Saved data entries
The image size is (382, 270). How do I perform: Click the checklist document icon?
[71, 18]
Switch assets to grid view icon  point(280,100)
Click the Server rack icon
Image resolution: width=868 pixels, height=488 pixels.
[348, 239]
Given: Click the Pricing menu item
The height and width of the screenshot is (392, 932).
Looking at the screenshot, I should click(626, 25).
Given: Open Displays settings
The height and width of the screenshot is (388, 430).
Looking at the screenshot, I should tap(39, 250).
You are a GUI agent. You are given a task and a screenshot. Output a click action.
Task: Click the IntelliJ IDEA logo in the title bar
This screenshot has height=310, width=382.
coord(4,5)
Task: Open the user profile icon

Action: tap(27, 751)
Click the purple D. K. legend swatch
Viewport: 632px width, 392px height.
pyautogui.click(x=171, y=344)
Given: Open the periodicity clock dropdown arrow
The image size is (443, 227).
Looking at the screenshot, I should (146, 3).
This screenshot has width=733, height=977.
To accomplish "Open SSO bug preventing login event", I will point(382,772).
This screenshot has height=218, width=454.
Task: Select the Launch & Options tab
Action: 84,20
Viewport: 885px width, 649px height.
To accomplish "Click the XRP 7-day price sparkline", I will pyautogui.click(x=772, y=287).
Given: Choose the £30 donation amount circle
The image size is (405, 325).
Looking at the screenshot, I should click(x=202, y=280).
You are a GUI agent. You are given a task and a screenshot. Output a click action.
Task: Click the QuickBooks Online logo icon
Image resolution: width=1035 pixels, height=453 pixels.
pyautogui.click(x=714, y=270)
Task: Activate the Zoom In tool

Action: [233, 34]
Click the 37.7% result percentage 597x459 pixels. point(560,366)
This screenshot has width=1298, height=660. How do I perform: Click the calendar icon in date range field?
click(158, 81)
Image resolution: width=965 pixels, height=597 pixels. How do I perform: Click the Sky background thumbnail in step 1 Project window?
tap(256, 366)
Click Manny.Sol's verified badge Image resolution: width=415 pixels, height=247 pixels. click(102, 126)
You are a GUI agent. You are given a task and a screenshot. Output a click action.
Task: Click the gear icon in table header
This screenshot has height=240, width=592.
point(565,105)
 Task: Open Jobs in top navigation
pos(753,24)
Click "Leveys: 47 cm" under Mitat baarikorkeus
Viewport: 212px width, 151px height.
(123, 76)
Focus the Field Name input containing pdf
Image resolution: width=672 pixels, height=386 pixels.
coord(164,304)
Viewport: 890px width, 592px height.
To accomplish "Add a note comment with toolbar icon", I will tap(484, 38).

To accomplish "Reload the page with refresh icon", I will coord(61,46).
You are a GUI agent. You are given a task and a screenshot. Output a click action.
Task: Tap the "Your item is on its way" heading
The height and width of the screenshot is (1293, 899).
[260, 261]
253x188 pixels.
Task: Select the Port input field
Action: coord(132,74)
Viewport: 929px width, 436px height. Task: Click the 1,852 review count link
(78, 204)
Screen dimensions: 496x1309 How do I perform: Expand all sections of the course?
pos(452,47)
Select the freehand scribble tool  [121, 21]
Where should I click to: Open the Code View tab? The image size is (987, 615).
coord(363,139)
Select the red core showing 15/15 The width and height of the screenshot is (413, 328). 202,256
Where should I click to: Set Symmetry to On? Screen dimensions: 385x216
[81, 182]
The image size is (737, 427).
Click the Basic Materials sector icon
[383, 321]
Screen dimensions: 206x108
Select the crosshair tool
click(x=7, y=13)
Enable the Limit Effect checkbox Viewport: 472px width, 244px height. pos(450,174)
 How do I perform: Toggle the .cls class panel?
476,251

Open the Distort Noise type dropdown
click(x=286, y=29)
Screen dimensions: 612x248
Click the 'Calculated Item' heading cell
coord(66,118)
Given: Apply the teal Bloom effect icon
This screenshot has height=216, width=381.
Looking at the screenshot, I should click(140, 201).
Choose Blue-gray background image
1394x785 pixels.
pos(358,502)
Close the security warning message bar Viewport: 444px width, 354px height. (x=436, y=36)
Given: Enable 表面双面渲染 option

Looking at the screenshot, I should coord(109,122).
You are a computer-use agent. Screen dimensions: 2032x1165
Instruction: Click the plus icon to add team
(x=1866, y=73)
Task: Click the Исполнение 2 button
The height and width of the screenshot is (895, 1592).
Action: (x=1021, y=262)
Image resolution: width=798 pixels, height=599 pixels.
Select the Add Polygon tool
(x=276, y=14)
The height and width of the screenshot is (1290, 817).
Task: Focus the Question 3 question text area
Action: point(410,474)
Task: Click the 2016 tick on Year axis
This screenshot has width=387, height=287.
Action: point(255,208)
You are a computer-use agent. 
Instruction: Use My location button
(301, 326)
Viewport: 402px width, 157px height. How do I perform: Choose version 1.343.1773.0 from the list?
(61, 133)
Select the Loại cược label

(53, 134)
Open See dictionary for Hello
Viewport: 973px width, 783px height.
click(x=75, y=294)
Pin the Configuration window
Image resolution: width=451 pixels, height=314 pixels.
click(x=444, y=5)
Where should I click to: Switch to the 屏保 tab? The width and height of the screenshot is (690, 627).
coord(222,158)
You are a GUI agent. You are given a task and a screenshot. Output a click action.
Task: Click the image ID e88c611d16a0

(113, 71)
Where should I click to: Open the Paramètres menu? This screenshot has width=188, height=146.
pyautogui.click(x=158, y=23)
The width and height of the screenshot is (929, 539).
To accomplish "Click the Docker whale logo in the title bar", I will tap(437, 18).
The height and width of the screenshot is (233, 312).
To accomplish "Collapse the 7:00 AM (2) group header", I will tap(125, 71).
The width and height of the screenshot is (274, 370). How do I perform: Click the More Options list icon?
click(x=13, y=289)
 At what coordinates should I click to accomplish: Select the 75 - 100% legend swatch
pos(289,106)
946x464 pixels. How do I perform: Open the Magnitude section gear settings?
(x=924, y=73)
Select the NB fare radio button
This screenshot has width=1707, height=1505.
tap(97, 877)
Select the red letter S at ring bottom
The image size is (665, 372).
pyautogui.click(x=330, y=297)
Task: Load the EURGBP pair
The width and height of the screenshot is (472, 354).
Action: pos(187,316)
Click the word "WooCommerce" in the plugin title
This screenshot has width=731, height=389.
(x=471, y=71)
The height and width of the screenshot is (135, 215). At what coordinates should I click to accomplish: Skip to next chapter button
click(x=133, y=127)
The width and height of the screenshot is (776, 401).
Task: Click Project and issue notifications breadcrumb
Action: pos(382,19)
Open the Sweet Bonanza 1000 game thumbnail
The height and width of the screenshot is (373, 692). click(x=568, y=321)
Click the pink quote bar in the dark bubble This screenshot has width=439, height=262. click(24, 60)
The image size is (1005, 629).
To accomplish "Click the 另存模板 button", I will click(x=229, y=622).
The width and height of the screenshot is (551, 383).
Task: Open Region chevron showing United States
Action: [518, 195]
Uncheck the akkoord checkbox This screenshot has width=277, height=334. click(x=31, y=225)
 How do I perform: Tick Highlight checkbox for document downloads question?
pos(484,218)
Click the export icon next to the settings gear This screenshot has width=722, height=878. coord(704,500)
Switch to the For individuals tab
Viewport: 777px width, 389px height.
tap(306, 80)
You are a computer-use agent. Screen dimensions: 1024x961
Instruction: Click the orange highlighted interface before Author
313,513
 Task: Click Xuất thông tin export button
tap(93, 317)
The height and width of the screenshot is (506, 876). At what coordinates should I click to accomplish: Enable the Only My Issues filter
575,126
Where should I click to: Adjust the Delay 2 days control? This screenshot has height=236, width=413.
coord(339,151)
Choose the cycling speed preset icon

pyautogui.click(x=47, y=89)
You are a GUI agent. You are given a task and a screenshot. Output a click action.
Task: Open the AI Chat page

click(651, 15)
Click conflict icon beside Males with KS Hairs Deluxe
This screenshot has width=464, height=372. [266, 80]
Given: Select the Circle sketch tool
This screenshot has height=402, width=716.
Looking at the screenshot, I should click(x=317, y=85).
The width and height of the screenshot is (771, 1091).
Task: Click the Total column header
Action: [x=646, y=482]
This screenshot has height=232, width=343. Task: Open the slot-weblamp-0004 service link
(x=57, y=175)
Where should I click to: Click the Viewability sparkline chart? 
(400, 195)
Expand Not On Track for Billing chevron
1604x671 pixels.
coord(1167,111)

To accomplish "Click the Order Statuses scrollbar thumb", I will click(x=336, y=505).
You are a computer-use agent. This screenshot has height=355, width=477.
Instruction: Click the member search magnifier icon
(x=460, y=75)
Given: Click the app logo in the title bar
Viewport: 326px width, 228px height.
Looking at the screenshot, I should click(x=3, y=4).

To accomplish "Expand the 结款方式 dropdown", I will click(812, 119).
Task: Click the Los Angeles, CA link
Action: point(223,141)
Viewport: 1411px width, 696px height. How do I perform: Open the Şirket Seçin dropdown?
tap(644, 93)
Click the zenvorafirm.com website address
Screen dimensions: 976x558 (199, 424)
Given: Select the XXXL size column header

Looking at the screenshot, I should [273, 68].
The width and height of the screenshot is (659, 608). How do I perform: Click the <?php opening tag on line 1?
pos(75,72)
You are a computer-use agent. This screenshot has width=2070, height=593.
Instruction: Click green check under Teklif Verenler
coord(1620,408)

→ **Task details**: Gather and copy every line of the data in which the string "title" is found.

→ **Solution to this task**:
Task: Click the IntelliJ IDEA logo in the title bar
To accomplish "Click the Docker whale logo in the title bar", I will tap(437, 18).
Click the word "WooCommerce" in the plugin title
Given: Click the app logo in the title bar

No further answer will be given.